Hugh J. Hughes was born 18 August 1912 at Bwlch-gwyn, Garndolbenmaen, Caerns., the elder of the two sons of Thomas Hughes, farmer, and his wife Mary Jane (née Jones). (The brothers John Roberts, Llangwm, and Robert Roberts, Clynnog, eminent preachers with the Calvinistic Methodists in their day, were among his ancestors).
He was educated at the council school Brynengan (1917-25), Pen-y-groes county school (1925-31); (he won the chairs at the first two Urdd National Eisteddfodau at Corwen, 1929, and Caernarfon, 1930); University College of North Wales, Bangor (1931-36; BA, 1934 with honours in Welsh; diploma in education, 1935.
He began researching into the life and work of Thomas Price (‘Carnhuanawc’) during the 1935-36 session for the MA degree. However, much to his disappointment, he did not complete the study due to the demands of his employment on his time. He taught Welsh and Latin (and woodwork for a short while only) at Barmouth county school, 1936-57, and was head of the department of Welsh and deputy headmaster of Ysgol Arudwy, Harlech, from 1957 until his retirement in 1976. A genial and most dependable person, he was a dedicated and conscientious schoolteacher throughout his career. He served in the Army (with the Royal Engineers) during November 1940 - March 1946.

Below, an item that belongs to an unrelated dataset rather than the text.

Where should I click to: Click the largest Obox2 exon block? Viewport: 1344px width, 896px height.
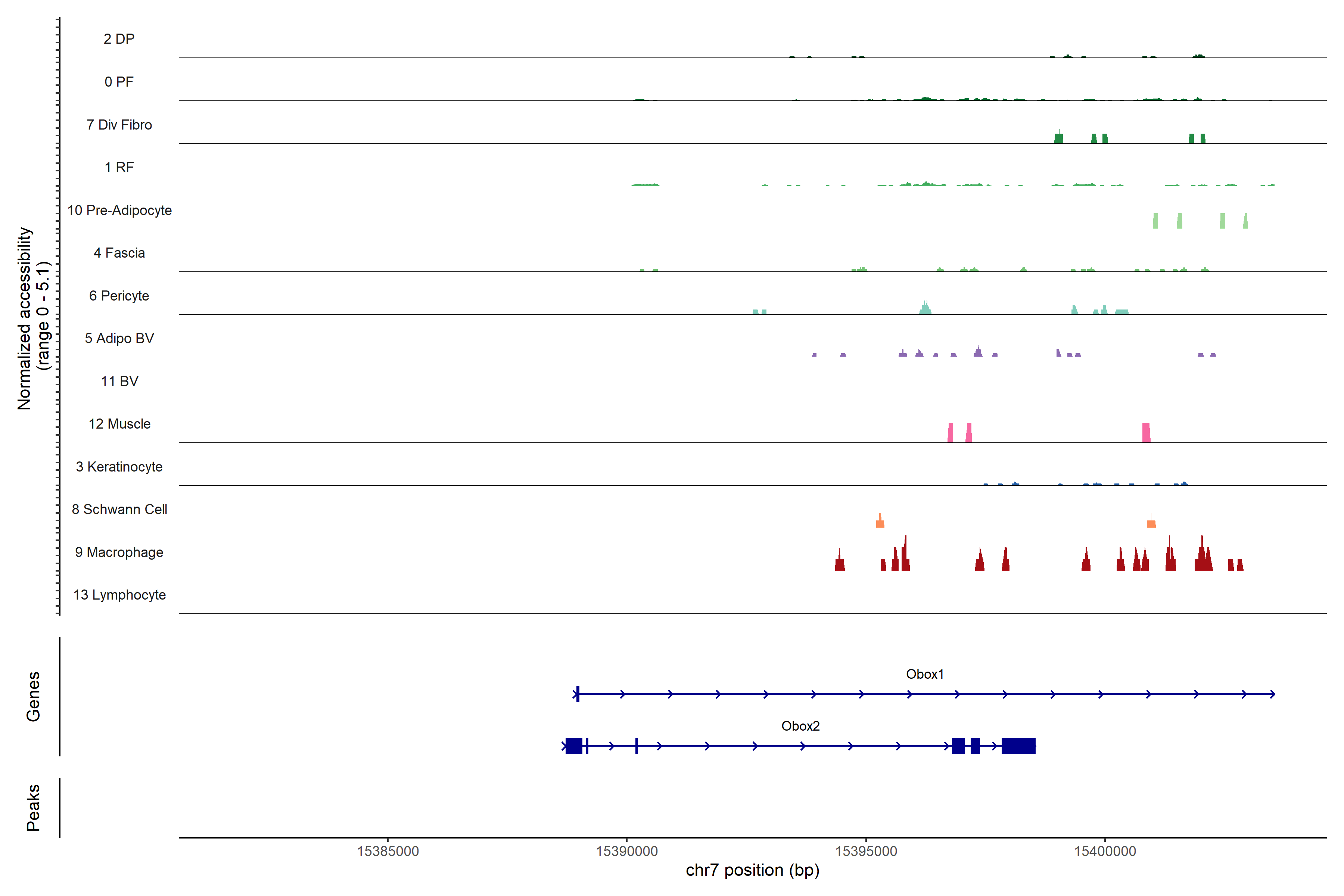1018,746
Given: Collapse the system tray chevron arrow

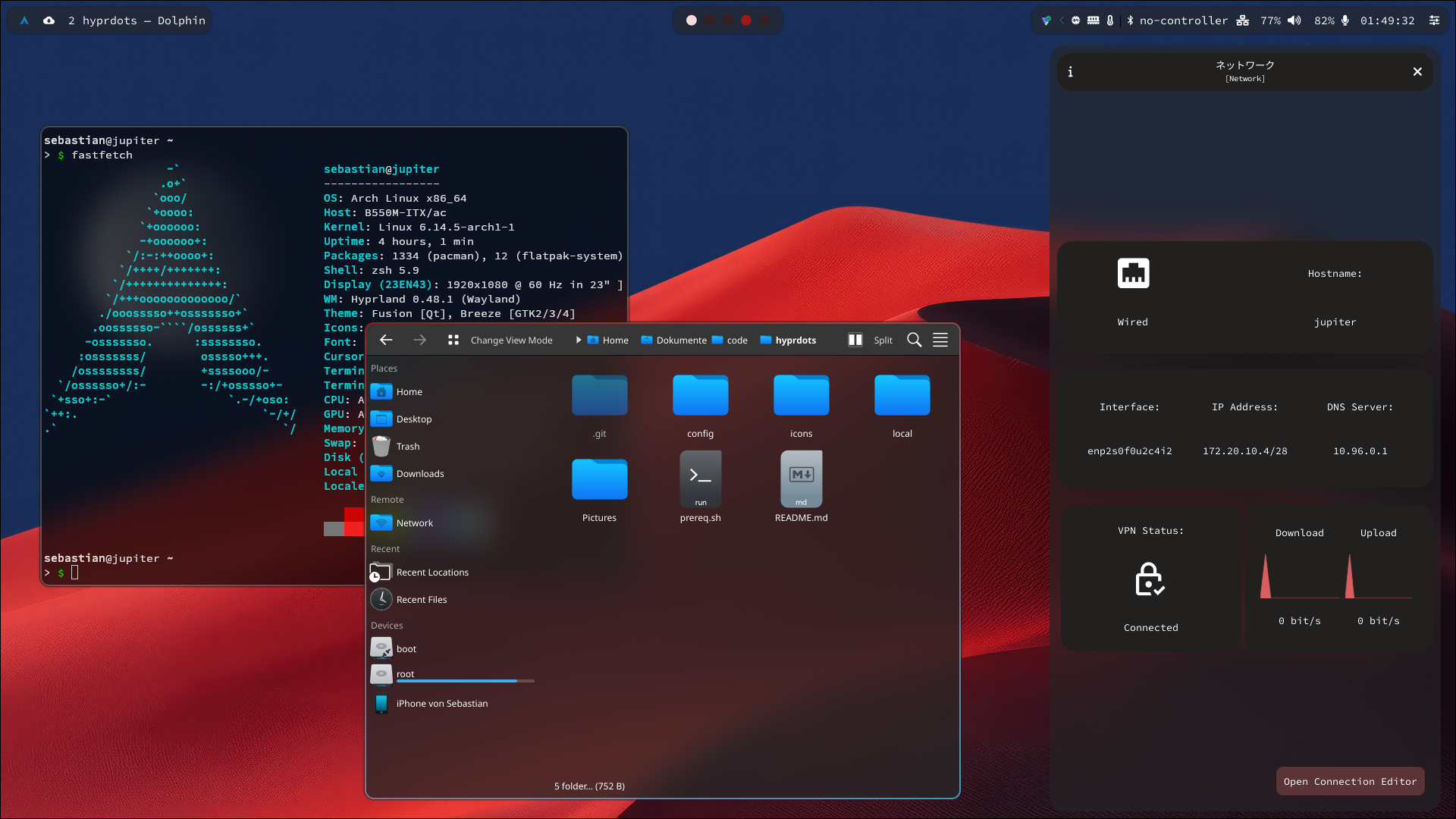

The University of Wales Press published his volume Gwerthfawrogi Llenyddiaeth (1959) which consists of ‘a selection of poetry and prose chosen as suitable for use as exercises…by senior pupils in secondary schools and first year students in colleges’. As well as being a most useful tool for the teacher, this volume also reflects the author's obvious scholarship, culture and literary taste. He revised O Gorlannau y Defaid (1905), the historical novel by Annie Harriet Hughes. (‘Gwyneth Vaughan’) This new edition, for libraries only, was published by Gwasg Gee in 1969. He also edited and contributed to the volume Gŵr wrth Gerdd: John Hughes 1896-1968 (1973). Between November 1955 and December 1956 he published in Yr Athro a detailed series of ‘[Philological] notes on some of the poems in Blodeugerdd o'r Ddeunawfed Ganrif’ aimed at Sixth Form pupils. He published many well-crafted reviews in Barddas, Barn, Merioneth Journal, Genhinen and Taliesin during 1967-78.

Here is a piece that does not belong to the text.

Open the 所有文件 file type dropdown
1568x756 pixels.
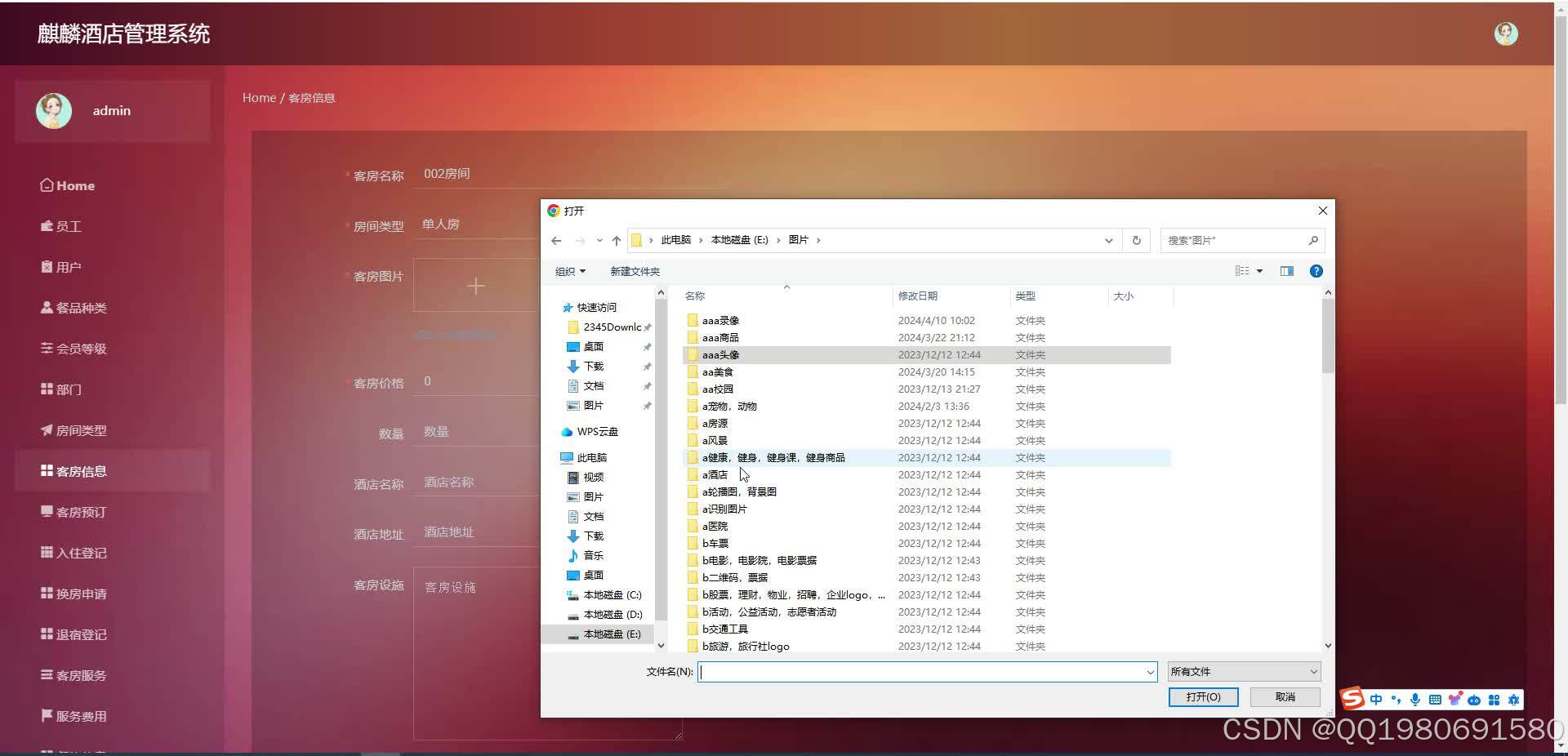tap(1242, 671)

D. Tecwyn Lloyd said of H. J. Hughes (in trans.): ‘Reviewing was his main contribution and in that capacity he was always thorough and completely fair; …the purity and consistent standard of his work set an example to all of us who write in Welsh…his best was best indeed’. Among his last contributions was a warm portrait of Morris Jones (‘Morus Cyfannedd’; 1895-1982), the country poet from Arthog, published in Barddas, 20 (June, 1978), 1-2. He served as chairman of a sub-committee responsible to the Meironeth Education Committee for producing Atlas Meirionydd (1974) under the editorship of Geraint Bowen.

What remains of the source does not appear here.